Why do most people associate the coming of spring with the awakening of the senses, with an invincible desire for life and love? It is well known empirically that the rise in temperature and the gradual increase in the length of the day during the spring Black London Mistress and summer months affect the whole of nature. Less understandable is how this periodic seasonal change affects people’s sexual and psychological moods.
Is there an ideal time for humans to have sex, as is the case with most mammals?
As they discovered relatively recently, in the course of the evolution of higher mammals, two specialized brain circuits were gradually formed that jointly regulate the erotic behavior of animals.
The chronobiological rhythms of sex
The first neural circuit is able to recognize and prepare the body for the coming of warmer times.
The second neural circuit allows the body to estimate the energy costs and energy reserves required for intercourse and reproduction.
These two neural circuits were located in an archaic structure of the brain, the hypothalamus. It is a brain structure crucial for the homeostatic balance of the body: it receives all external information from the environment and contrasts it with the internal parameters of the body, thus regulating its endocrine and visceral reactions.
The hypothalamus therefore controls survival and guarantees the balanced development of the organism, determining when or how much it should be fed, but also when or how often it should have intercourse.
As erotic literature has long felt and described, diet and sex are two closely intertwined biological functions!
The “entanglement” of food-sex was scientifically confirmed by the studies of professors R. Foster and T. Roenneberg. Four years ago, two researchers in chronobiological brain mechanisms showed that the activity of these two hypothalamic circuits decisively affects the activation or deactivation of sex-related brain structures and fertility. In other words, these brain circuits determine the reproductive rhythms of different mammals (annual, seasonal or perennial).
So we begin to understand why and especially how the length of the day (photoperiod) determines the erotic behavior of higher mammals. Indeed, most mammals have special brain circuits to recognize the increase in day length in summer, which in turn creates the necessary conditions for a successful and fertile intercourse.

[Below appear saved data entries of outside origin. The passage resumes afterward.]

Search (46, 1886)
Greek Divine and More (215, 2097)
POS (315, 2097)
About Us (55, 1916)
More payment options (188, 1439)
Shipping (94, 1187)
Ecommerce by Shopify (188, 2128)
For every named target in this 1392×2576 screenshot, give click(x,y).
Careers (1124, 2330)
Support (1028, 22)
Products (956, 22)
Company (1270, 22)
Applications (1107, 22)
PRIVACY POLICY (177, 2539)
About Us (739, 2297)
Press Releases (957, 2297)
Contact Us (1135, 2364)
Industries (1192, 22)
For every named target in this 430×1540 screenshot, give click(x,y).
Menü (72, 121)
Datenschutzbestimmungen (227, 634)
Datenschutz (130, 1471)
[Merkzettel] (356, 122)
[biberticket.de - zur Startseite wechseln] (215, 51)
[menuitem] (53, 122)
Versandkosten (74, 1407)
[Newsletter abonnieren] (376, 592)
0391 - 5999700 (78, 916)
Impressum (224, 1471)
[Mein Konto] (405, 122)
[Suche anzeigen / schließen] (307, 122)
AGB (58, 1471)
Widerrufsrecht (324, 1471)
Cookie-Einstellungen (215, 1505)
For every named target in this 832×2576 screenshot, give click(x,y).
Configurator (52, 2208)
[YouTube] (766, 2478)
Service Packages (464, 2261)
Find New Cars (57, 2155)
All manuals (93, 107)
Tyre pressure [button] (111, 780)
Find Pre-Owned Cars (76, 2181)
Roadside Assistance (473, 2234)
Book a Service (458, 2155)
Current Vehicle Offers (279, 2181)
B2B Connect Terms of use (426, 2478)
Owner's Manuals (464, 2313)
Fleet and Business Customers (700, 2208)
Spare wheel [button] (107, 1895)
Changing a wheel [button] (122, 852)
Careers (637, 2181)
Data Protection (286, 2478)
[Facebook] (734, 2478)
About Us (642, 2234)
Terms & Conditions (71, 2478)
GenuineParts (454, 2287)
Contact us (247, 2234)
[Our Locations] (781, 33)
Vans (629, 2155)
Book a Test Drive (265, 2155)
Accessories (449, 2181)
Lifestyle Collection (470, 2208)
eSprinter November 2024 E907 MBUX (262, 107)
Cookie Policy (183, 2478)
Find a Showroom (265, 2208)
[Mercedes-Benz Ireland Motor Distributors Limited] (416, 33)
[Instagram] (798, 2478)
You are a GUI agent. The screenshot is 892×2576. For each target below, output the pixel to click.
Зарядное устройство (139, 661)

The reasonable question is whether they or even some similar brain mechanisms regulate human erotic behavior. In fact, in more difficult social conditions, the increased erotic activity of our ancestors in the summer (eg in July or August) was the guarantee that the waves that would be born after nine months would come into the world in the spring, which ensured their greater viability
However, according to official demographic and statistical data, people’s sexual activity increases significantly during the summer. For example, several studies in the US and Europe confirm that condom sales are rising sharply during the summer months. However, this fact could well be explained not in biological but in sociological terms (holidays, more free time, etc.).
Therefore, our increased sexual activity in the summer can possibly be explained biologically, if of course we consider it as a remnant of our evolutionary past.